Don Gaspar ignorait les délicatesses qui charment l’oreille des jeunes Vénitiennes et, embarrassé par notre idiome, il résolut d’user seulement de ce simple langage qui est compris par toute la terre. Cecca m’avait révélé quels étaient les desseins de la comtesse à notre égard. Étonnée d’abord qu’on pût concilier les soins d’une vertu si rigide avec des préoccupations qui, le plus souvent, n’en comportent guère, je compris que l’existence a de dures lois et, à pareille école, je crus qu’il était de mon devoir de m’y soumettre. Alors, comme Cecca, souriante et lâche, ne se défendait plus qu’avec ses mains, je trouvai qu’il était préférable de faire grâce du prélude à un homme qui n’en sentait point la valeur, et je m’étendis tout de mon long sur le tapis, très calme, disposée à mener au plus vite une comédie dont je savais le dénouement et qui n’avait aucun intérêt pour moi. Après avoir caressé Cecca un instant, Don Gaspar s’approcha de moi, mais son amour ne fit que m’effleurer. J’attendais de sa part une attaque plus rude, quand je le vois frapper du pied, me menacer du poing et ouvrir la porte.

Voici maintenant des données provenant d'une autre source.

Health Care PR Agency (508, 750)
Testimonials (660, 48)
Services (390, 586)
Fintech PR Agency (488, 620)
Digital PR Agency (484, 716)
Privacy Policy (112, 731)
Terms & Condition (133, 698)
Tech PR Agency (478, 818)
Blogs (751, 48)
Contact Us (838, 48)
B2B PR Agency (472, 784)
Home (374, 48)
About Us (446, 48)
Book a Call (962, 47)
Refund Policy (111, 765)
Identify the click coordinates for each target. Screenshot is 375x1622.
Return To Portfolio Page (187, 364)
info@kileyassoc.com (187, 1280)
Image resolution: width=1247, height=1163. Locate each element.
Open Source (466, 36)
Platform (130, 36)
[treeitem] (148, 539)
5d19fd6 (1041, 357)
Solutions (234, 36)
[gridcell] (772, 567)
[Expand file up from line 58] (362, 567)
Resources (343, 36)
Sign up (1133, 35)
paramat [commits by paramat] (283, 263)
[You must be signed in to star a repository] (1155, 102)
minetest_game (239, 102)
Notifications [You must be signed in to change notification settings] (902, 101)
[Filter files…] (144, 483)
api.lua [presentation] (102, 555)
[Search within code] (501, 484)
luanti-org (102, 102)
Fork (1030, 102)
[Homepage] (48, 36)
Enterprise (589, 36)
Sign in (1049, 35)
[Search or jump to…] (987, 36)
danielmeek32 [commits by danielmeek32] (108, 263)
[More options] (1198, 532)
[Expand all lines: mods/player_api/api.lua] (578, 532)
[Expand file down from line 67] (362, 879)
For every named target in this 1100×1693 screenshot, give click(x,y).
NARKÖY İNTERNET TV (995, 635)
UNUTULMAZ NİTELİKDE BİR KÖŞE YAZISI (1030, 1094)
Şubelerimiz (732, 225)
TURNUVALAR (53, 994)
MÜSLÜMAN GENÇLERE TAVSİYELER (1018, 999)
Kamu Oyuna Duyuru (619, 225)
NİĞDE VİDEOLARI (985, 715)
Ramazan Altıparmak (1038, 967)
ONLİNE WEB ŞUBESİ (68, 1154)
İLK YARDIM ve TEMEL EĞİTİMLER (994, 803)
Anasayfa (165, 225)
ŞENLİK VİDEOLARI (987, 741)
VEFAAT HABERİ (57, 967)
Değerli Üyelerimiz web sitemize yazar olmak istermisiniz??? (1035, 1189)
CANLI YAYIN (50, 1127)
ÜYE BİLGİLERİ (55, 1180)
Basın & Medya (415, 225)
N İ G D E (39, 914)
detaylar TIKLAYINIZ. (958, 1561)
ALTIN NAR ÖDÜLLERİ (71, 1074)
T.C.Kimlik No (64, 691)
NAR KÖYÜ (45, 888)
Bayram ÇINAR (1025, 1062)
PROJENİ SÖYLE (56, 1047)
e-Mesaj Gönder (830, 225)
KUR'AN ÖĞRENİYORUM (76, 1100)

De toute sa voix il appelait la comtesse.

Morosina de Jacomo surgit en déshabillé, très inquiète, semblable à un vieux tableau craquelé. Ses cheveux gris se laissaient voir insolemment sous la teinture ainsi que, par la chemise entr’ouverte, des seins en calebasse, si tombants qu’elle eût pu les rejeter, comme des sacs, par-dessus ses épaules. Ce manque de décence, mieux qu’un sermon, eût inspiré la vertu. Pourtant elle n’était pas sans prestance avec son menton à trois étages.